Divide 43.14 by 3 meter for each floor gives us
43.14/3= 14.38 Stories high... This number is on and off depending on how tall the stories of the actual building is. But it's more or less. and it's acurate to your 13 stories high.. take away the friction by the wheels and you'll get 13 stories high.
Man I love Physics! Hahahahah
:lol: I really hope that anwsers your question. I really can't see it any other way... Please if you have anymore questions feel free! I love this stuff!
:slurp:
:hammer: :sohappy: :wave: Lighten up pal! :wave:
Velocity= 70.21 MPH
Distance traveled =43.14 meters or 141.54 ft. or aproximatly 13 stories ( 14 .38 stories high)
Time = 2 seconds.
TOT!!!
WDW John
Member
I know you didn't mention distance (earlier) but that is why I was confused. When you figured the drop at 3 seconds the speed was 92.15 MPH. At 2 seconds it comes out to 70.21 MPH. My confusion is that the distance doesn't change, so with my feeble brain I figured that the rate would have to be higher in a 2 second drop than in a 3 second drop. Now that I've thought about it more I understand that the equation doesn't care about distance at all.
I did the same thing you did with the 2 second drop and came up with the 70 MPH figure. Thus, my confusion.
OK, here's my next confusion:
I thought that velocity would be m/s and acceleration would be m/s^2. Why is initial velocity 11.76m/s^2? Isn't that an acceleration? If that is the case would the seconds still cancel out? If the seconds don't cancel out does that change the Final Velocity?
I always have questions. So far this is my last one. At this point are we hitting 70.21 MPH and then slamming into the basement floor? We haven't accounted for braking at all. If the fall truly is 13 floors in 2 seconds that 2 seconds must include braking time, right? If so, how does that affect the final velocity above?
trendymagic
Member
Well I know according to Disney that it is Test Track, but with all this math... ToT wins it for me. In a close second is that car cleared for takeoff on World Drive.
WDW John
Member
OK, after staring at this a little longer I'm figuring that the 11.76m/s^2 is a typo and it's just supposed to be 11.76m/s, right?

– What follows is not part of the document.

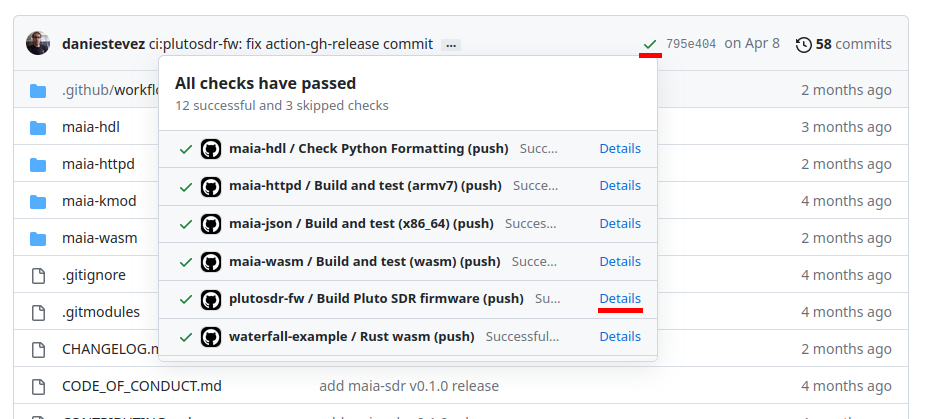
Task: Open the 58 commits history icon
Action: [803, 44]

The seconds that are cancelling out are the a and the t, I think.
That would be just about the same as gravity, but supposedly ToT PULLS you to the ground faster than gravity would.
Also, I'm curious now 'cause I remember the feeling that there may be multiple accelerations, or, we accelerate down at one rate briefly, then the acceleration increases briefly, then again, then brake. Anyone else get that feeling ever?